The problem for the party is that Soubry has a point. While the cliché of “mini Moggs” (evoking images of braying young men in three-piece suits and monocles) is exaggerated, when some young Conservatives did try to create a youthful cultural movement around the party, separate from its official apparatus (Momentum-style), it spectacularly failed.
The group was disbanded after less than a year with campaign director Sam Ancliff shutting it down because “99 per cent of the workload was me, and I am tired and no one was willing/able to replace me. I was literally doing nine hours day job, nine hours Activate each day”, as he revealed on Reddit.
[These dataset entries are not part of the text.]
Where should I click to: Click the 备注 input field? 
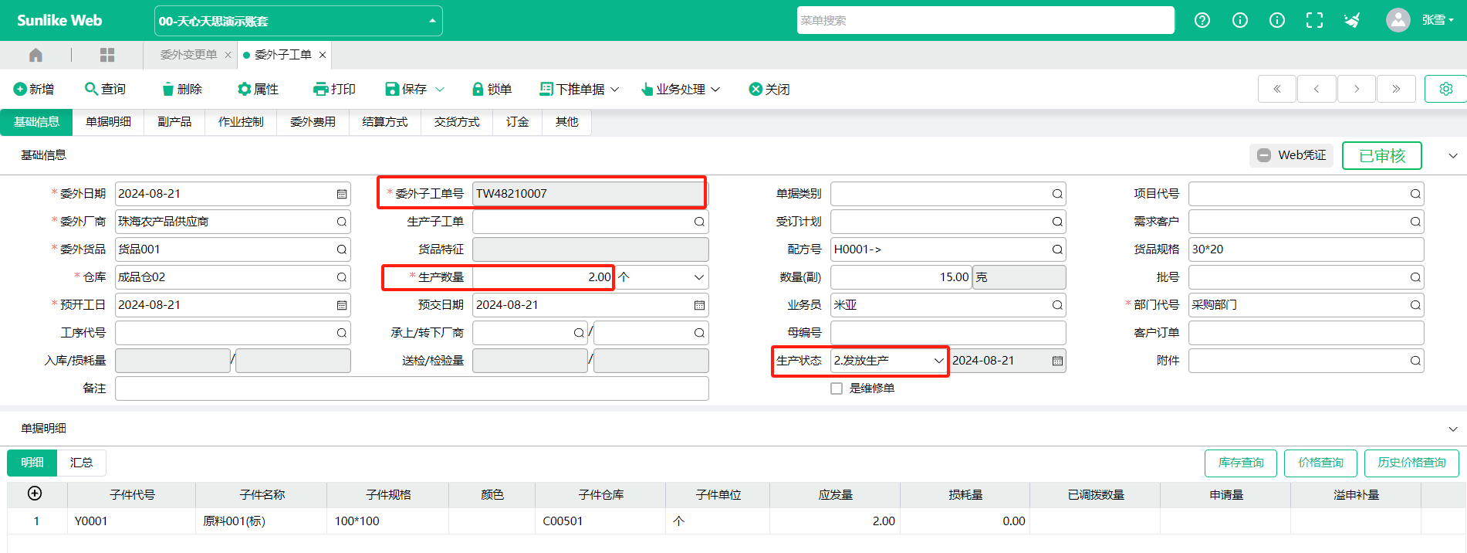tap(411, 388)
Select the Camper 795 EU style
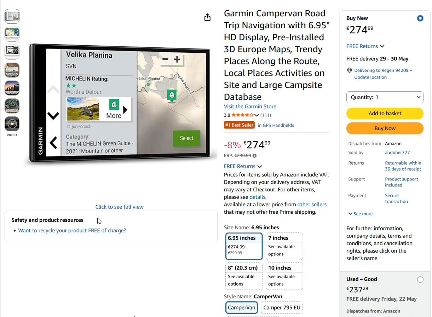Image resolution: width=432 pixels, height=317 pixels. click(282, 307)
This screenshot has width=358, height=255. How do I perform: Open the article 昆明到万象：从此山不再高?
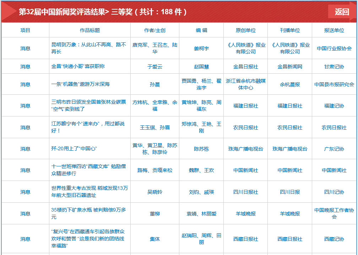point(89,48)
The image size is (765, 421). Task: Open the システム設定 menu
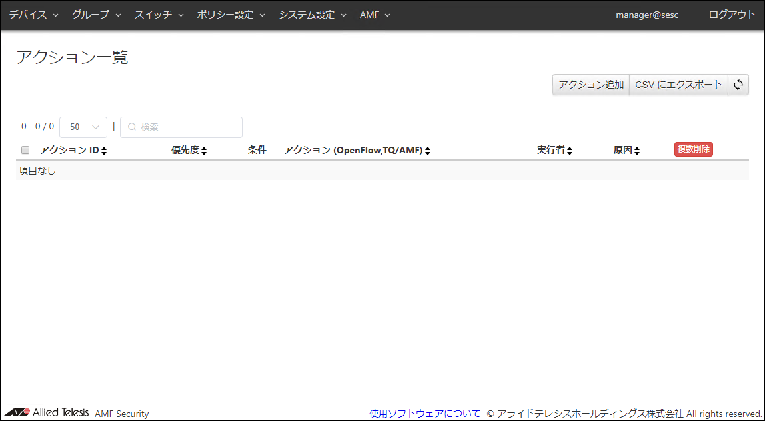coord(312,15)
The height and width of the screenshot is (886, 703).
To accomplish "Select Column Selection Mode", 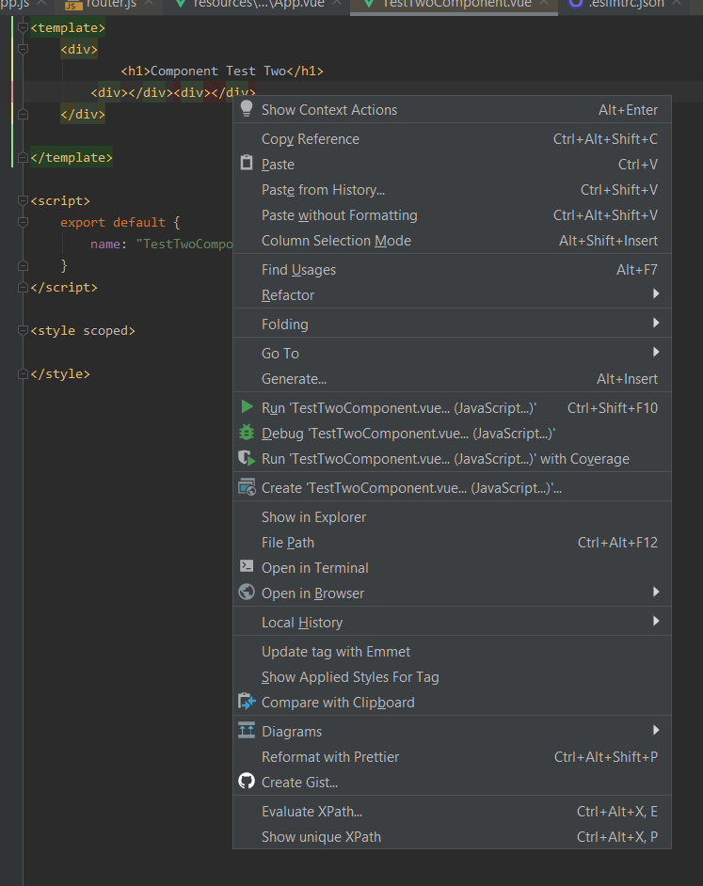I will [x=336, y=240].
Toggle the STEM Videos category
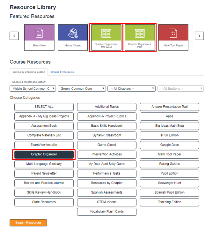The height and width of the screenshot is (232, 213). (107, 202)
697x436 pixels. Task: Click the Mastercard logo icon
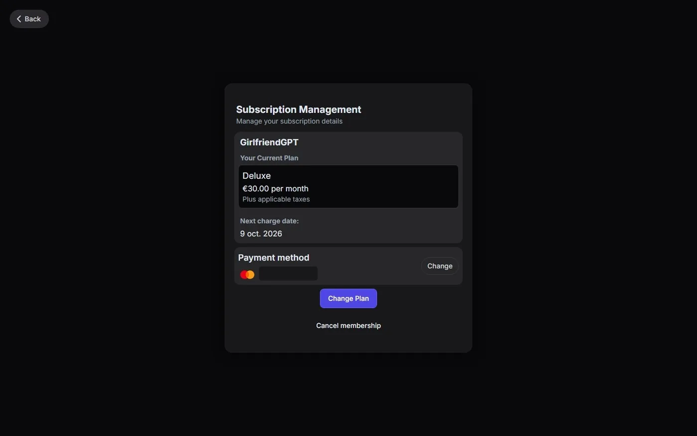(247, 275)
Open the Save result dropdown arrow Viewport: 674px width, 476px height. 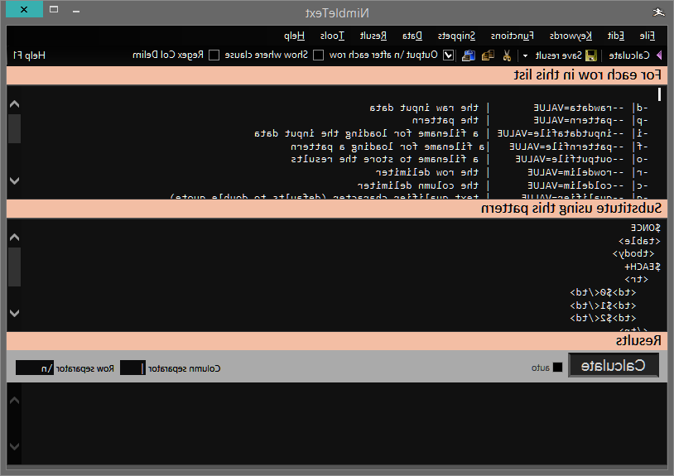coord(525,55)
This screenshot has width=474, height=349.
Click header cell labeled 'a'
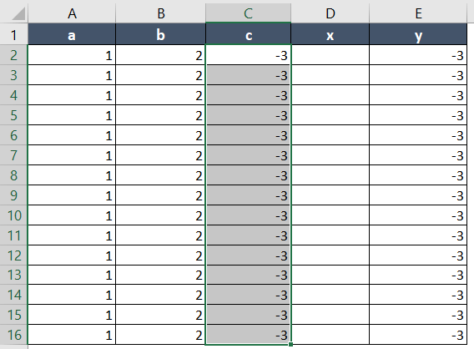coord(72,34)
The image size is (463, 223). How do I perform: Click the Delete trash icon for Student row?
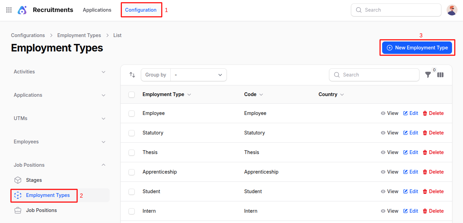(425, 191)
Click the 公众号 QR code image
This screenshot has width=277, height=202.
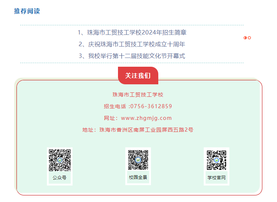coord(60,160)
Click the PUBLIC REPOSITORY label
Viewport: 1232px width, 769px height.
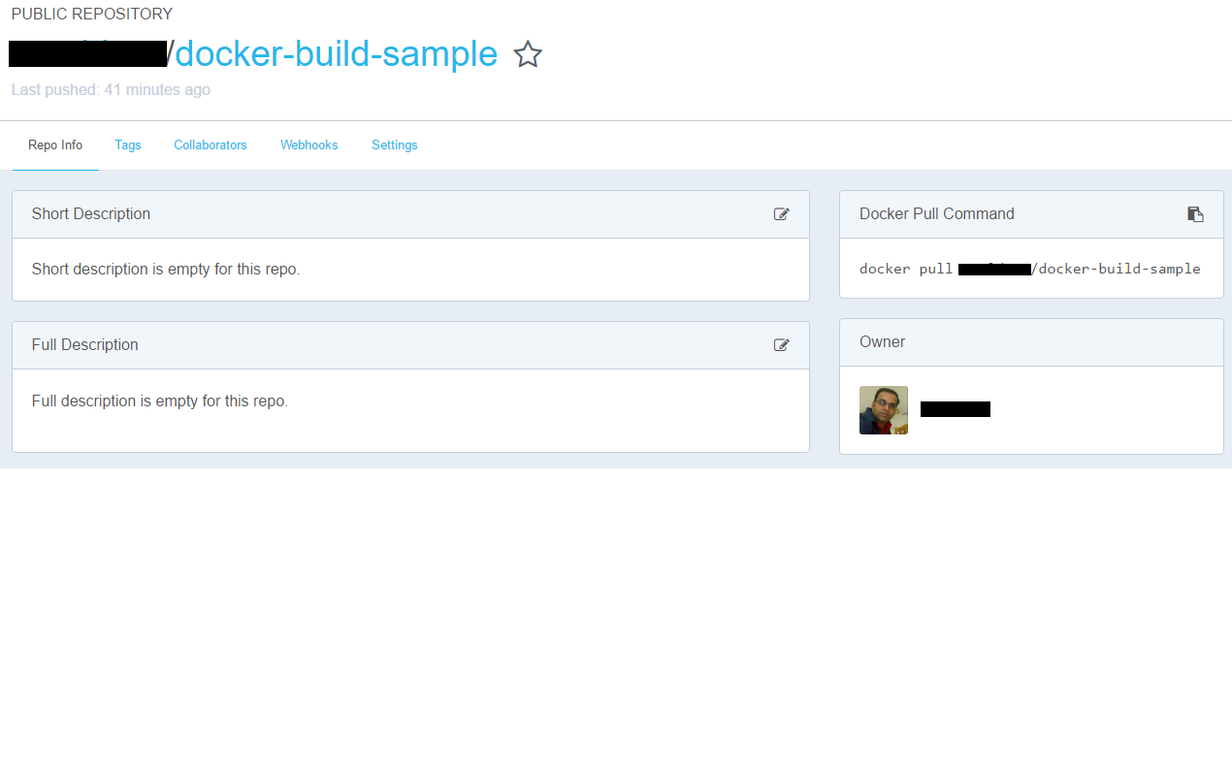click(x=92, y=15)

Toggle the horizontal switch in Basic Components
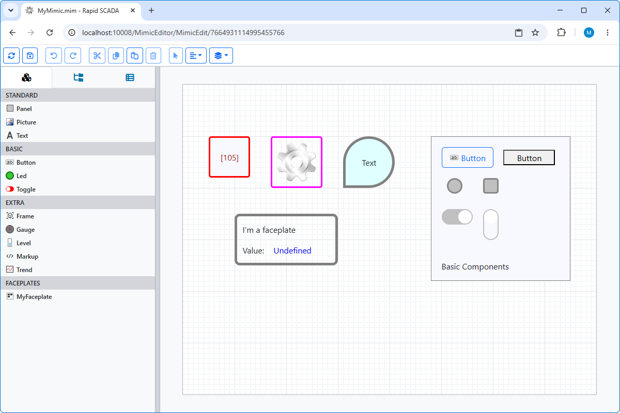pos(457,217)
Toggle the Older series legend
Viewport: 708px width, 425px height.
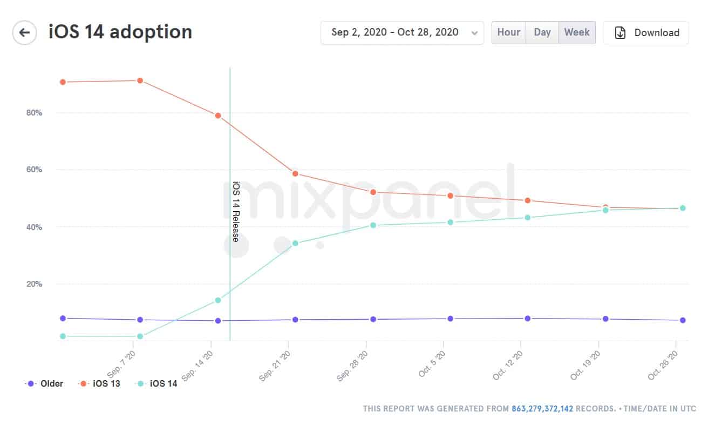pyautogui.click(x=52, y=383)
According to Ancliff, there were 1,573 members at the point of the group’s suspension and “the problem was maybe five per cent were actually engaged enough to do anything and there certainly wasn’t enough with the time, ability and desire to take over running the organisation”. So he concluded: “I would rather it die with dignity with a quick death than die slowly and painfully.”
But Momentum managed. This suggests “cool” young people – who perhaps haven’t been previously involved in politics – to organise festivals and parties and help the leadership out both with their image and their canvassing are in short supply for the Conservatives. The “mini Mogg” problem isn’t a rogue Tory MP attacking her own party; it’s a sorry sign of its future.